### REQUIRED ACTION
Although the data holds pictures, return only the lines from the one containing "Instruction: Open Програми apps icon" to the end, exactly, and without them.

-------- INFORMATION --------

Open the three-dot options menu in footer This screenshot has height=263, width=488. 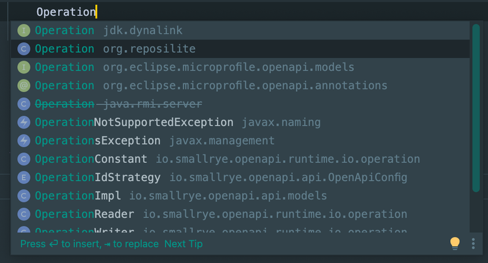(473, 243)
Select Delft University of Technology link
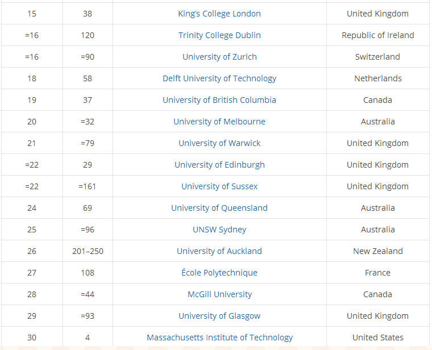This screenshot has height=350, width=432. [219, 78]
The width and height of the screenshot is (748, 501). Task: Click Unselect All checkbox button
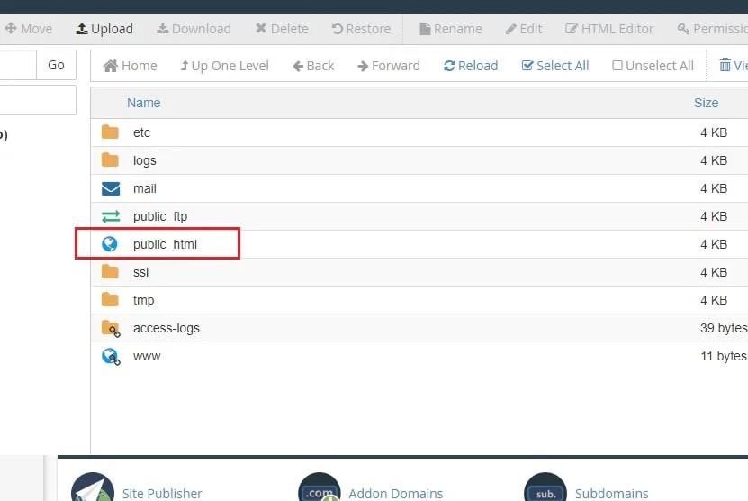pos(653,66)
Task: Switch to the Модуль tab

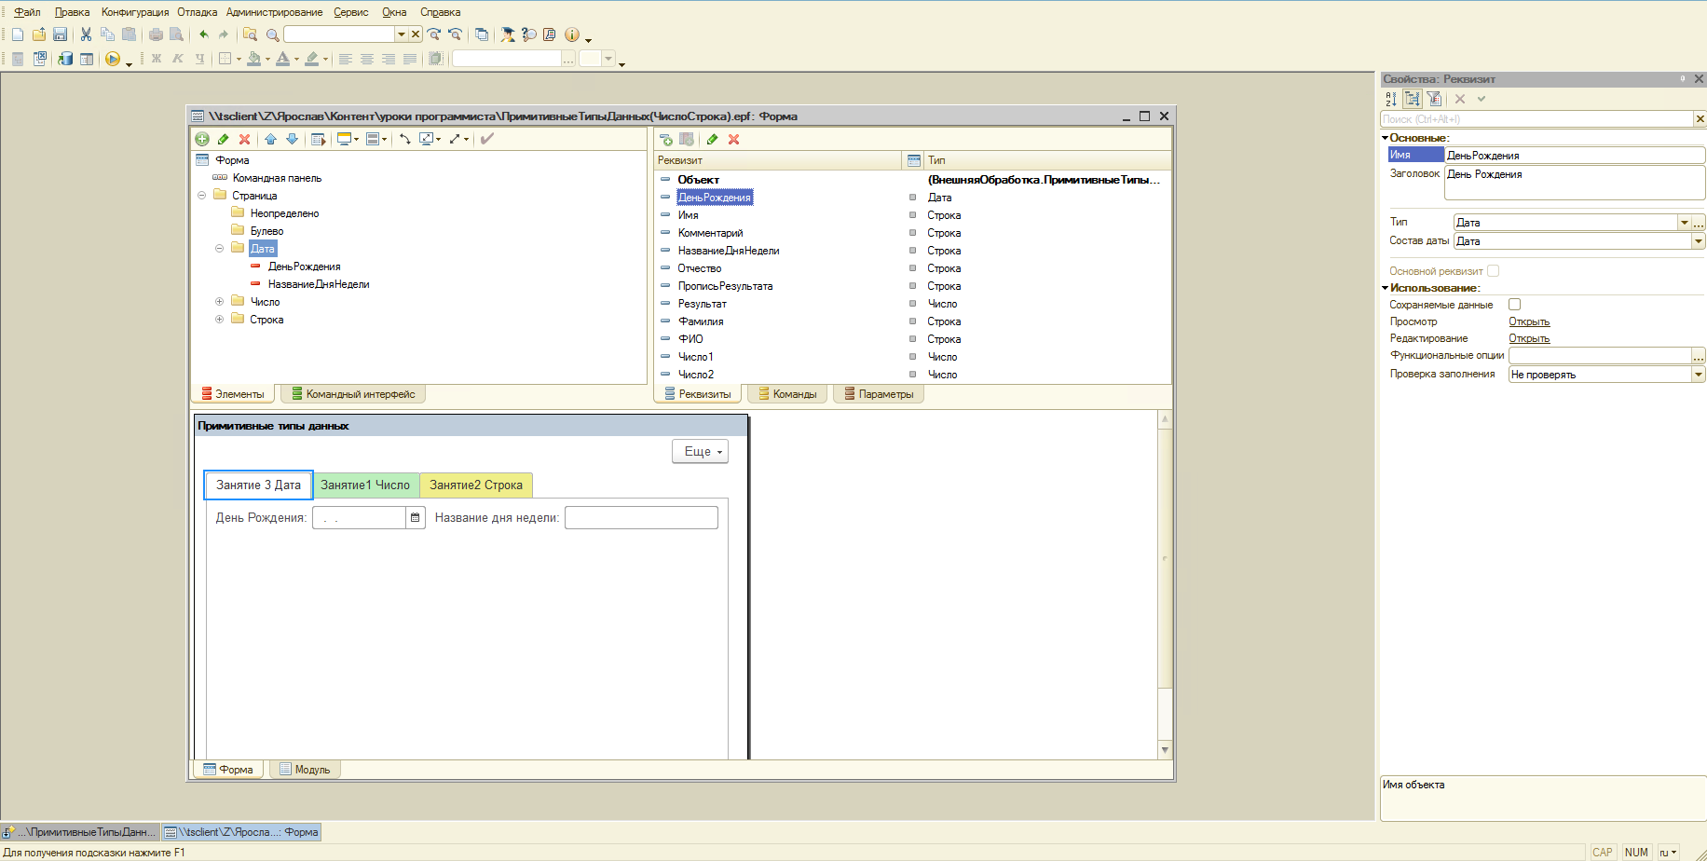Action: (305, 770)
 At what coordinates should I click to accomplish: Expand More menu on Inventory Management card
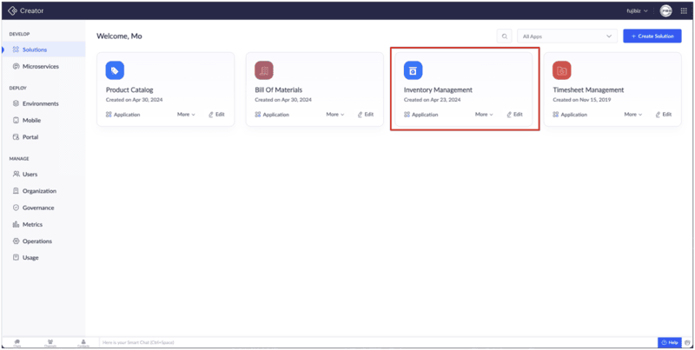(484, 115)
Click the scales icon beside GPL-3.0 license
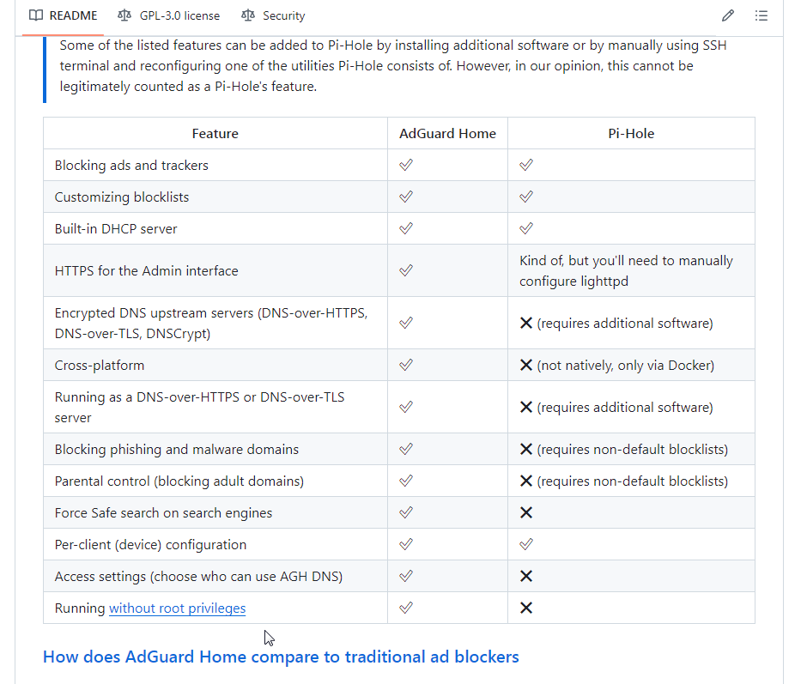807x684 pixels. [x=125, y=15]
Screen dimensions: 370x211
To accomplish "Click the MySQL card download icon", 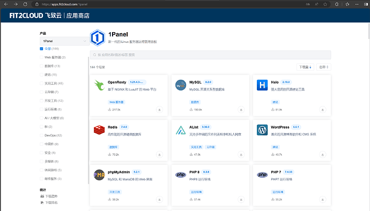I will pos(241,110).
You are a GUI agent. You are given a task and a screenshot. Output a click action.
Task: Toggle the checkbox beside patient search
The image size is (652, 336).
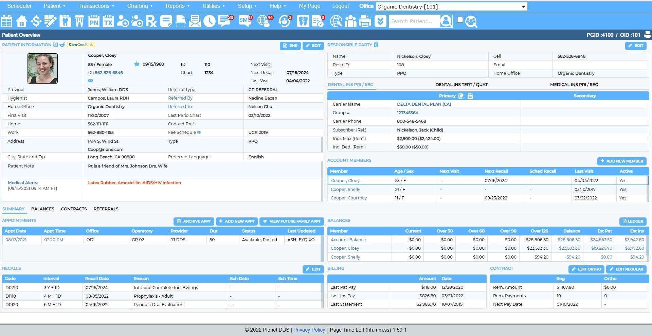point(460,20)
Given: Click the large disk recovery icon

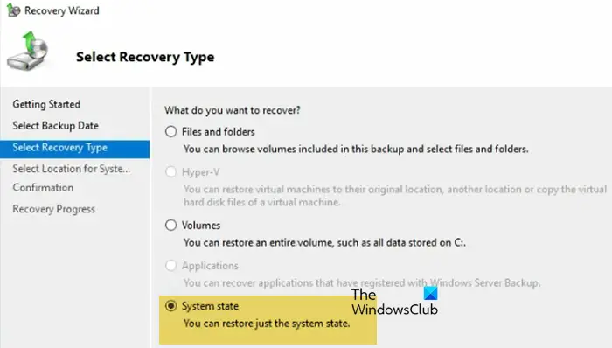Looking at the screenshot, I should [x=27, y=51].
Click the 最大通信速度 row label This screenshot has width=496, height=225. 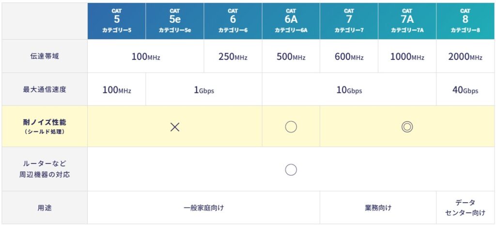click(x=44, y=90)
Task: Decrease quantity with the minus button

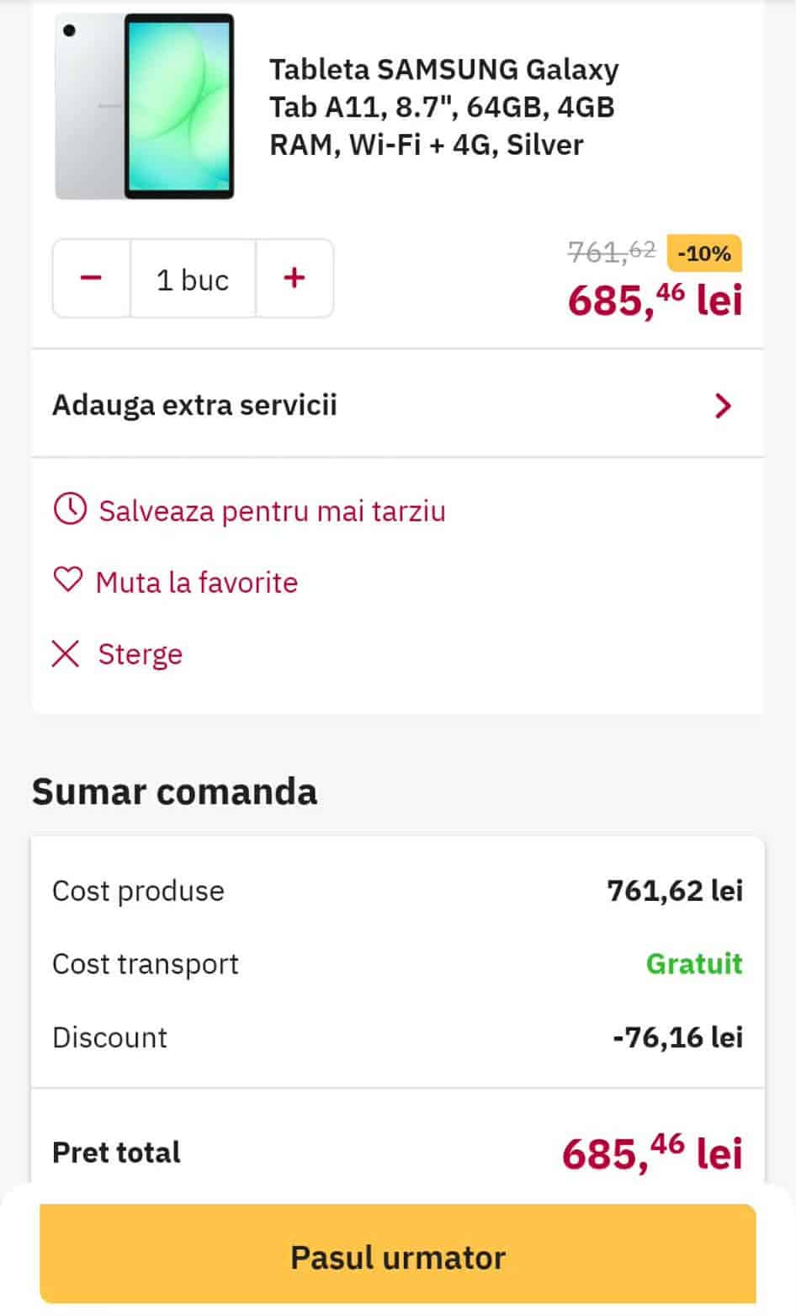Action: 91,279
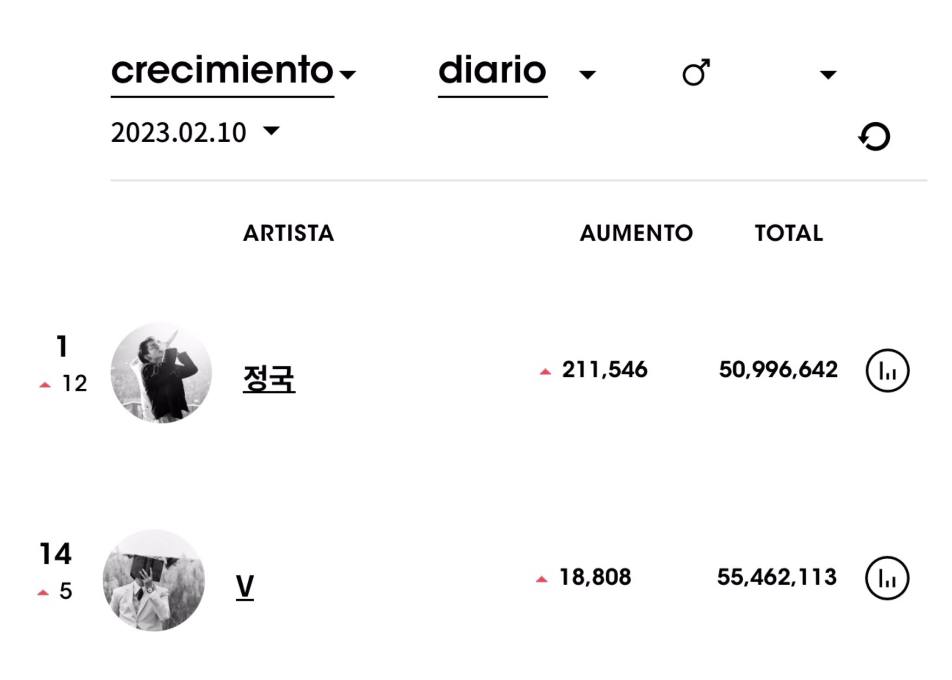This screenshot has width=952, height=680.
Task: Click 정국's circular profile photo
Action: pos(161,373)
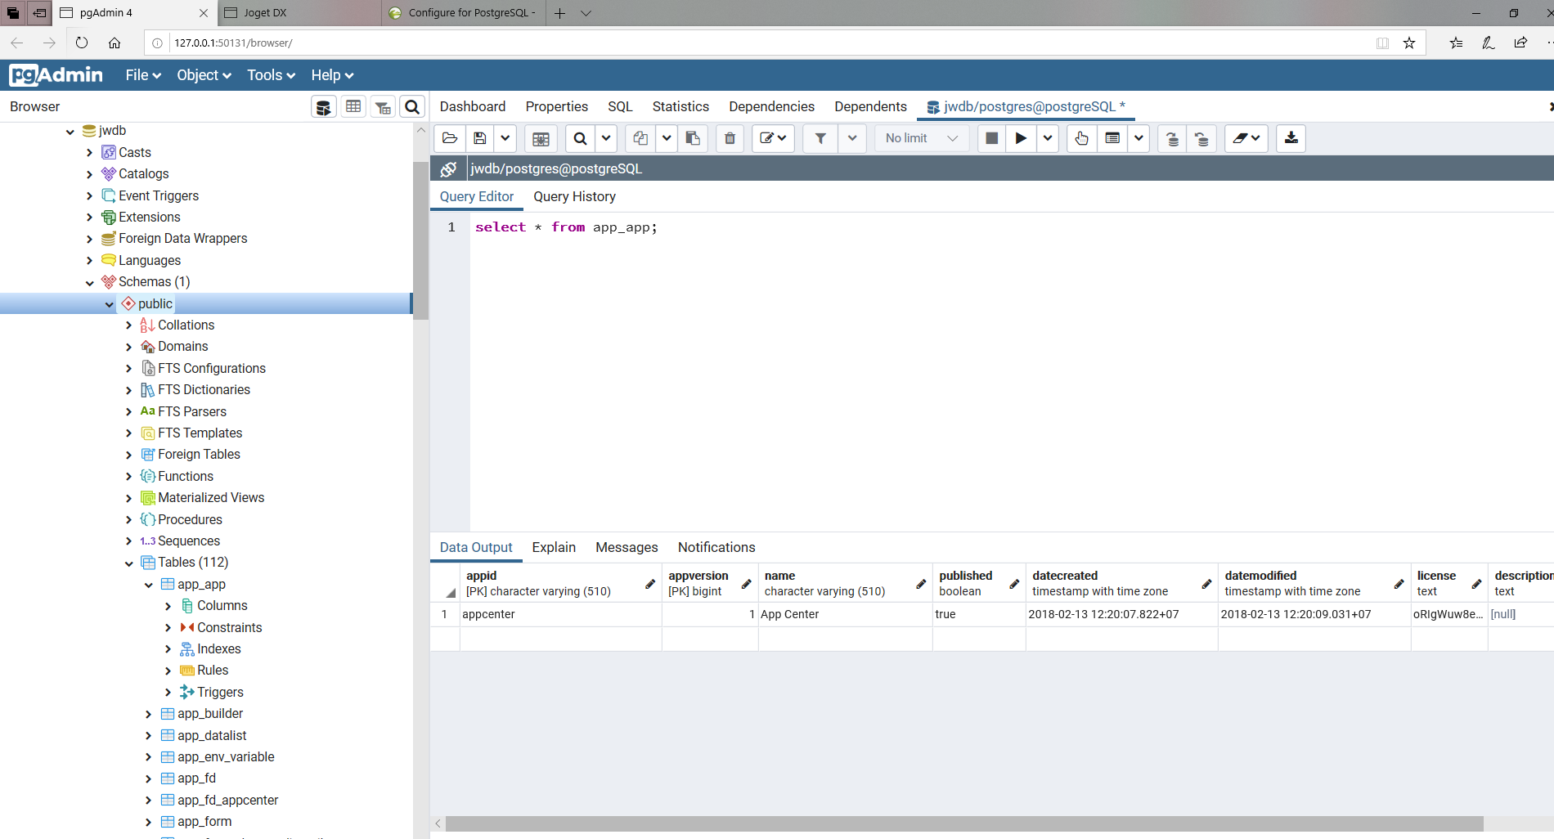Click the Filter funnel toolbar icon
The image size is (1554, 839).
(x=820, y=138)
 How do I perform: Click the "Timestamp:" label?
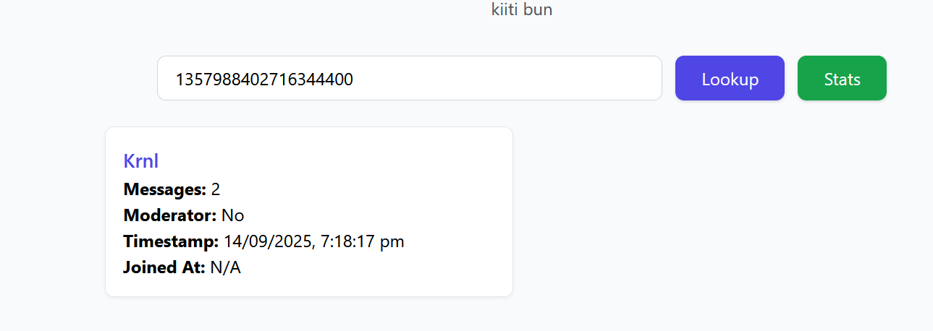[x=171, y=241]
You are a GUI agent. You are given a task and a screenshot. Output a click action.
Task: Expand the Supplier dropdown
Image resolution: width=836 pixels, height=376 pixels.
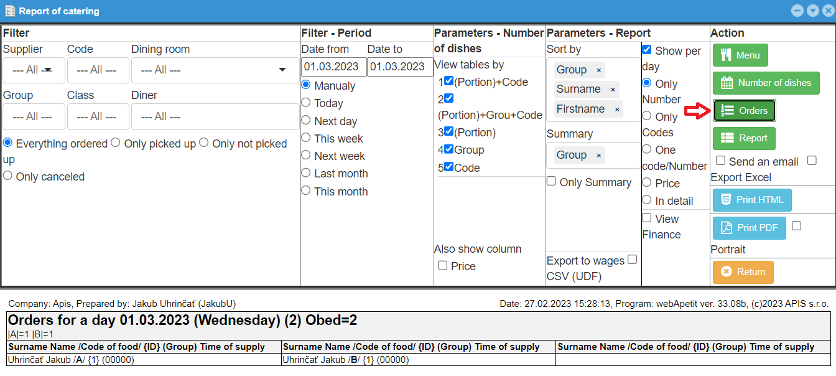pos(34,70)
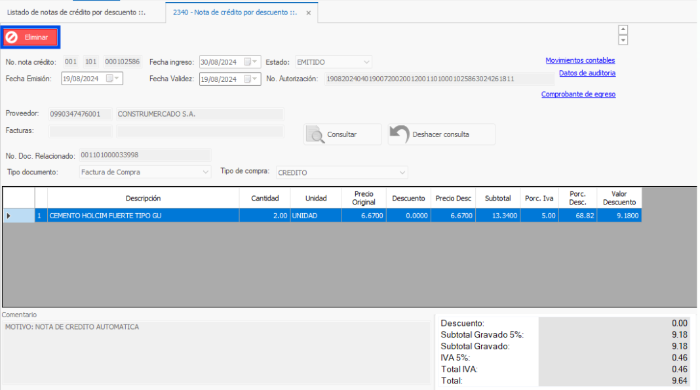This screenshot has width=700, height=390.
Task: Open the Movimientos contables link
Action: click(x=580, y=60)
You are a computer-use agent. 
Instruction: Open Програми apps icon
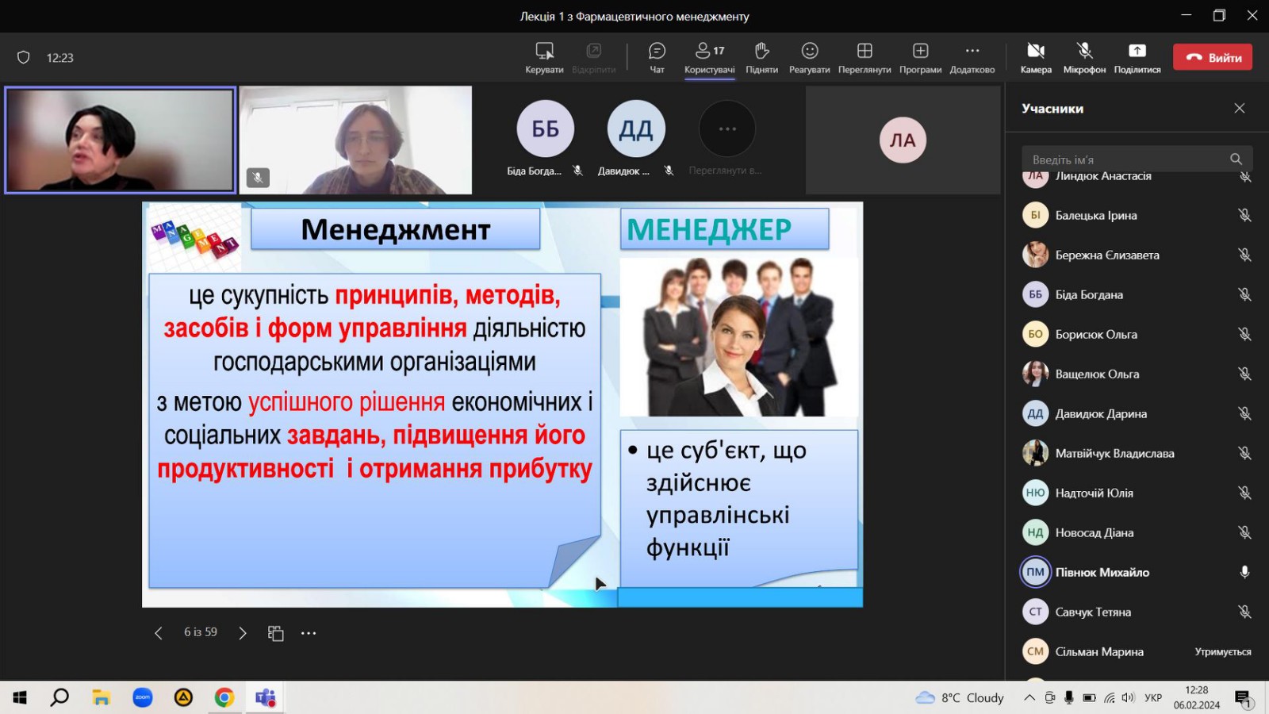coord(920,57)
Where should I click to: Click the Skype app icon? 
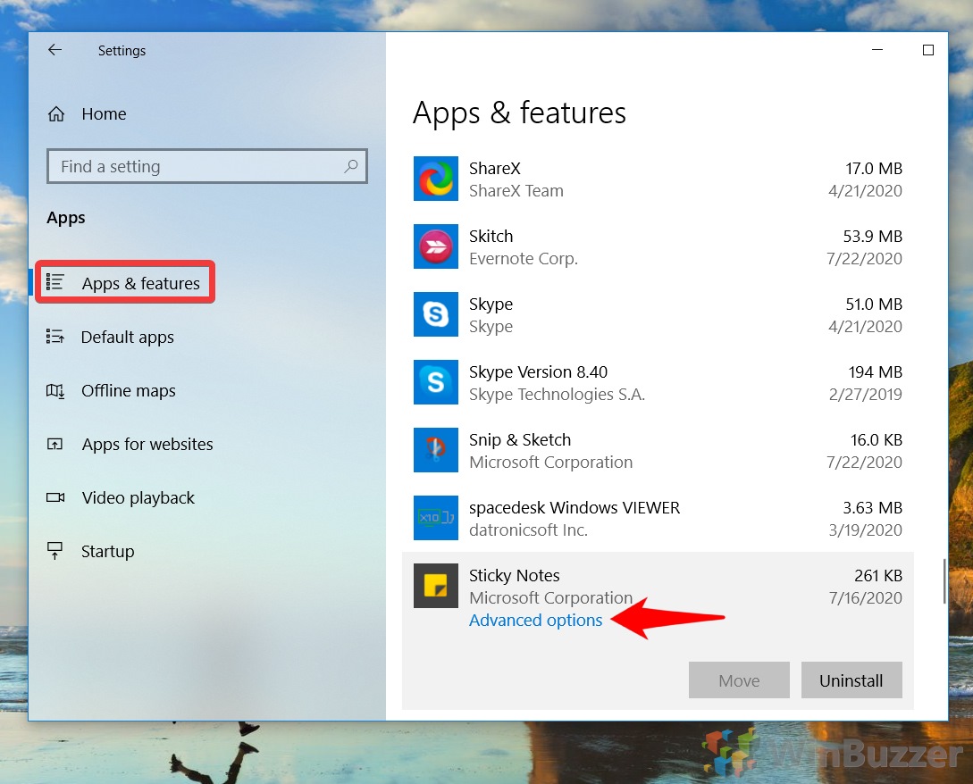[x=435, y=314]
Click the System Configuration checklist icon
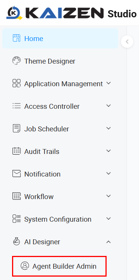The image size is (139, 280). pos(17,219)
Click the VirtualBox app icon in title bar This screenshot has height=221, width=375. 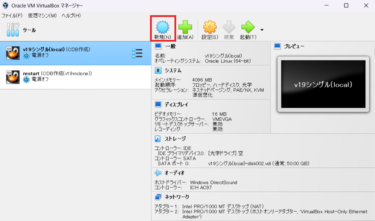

--------

### OUTPUT FOR THIS TASK
Instruction: Open Програми apps icon
coord(920,57)
Where should I click to: Click the Skype app icon? 
[x=435, y=314]
Click the System Configuration checklist icon
The image size is (139, 280). pos(17,219)
Click the VirtualBox app icon in title bar This screenshot has height=221, width=375. 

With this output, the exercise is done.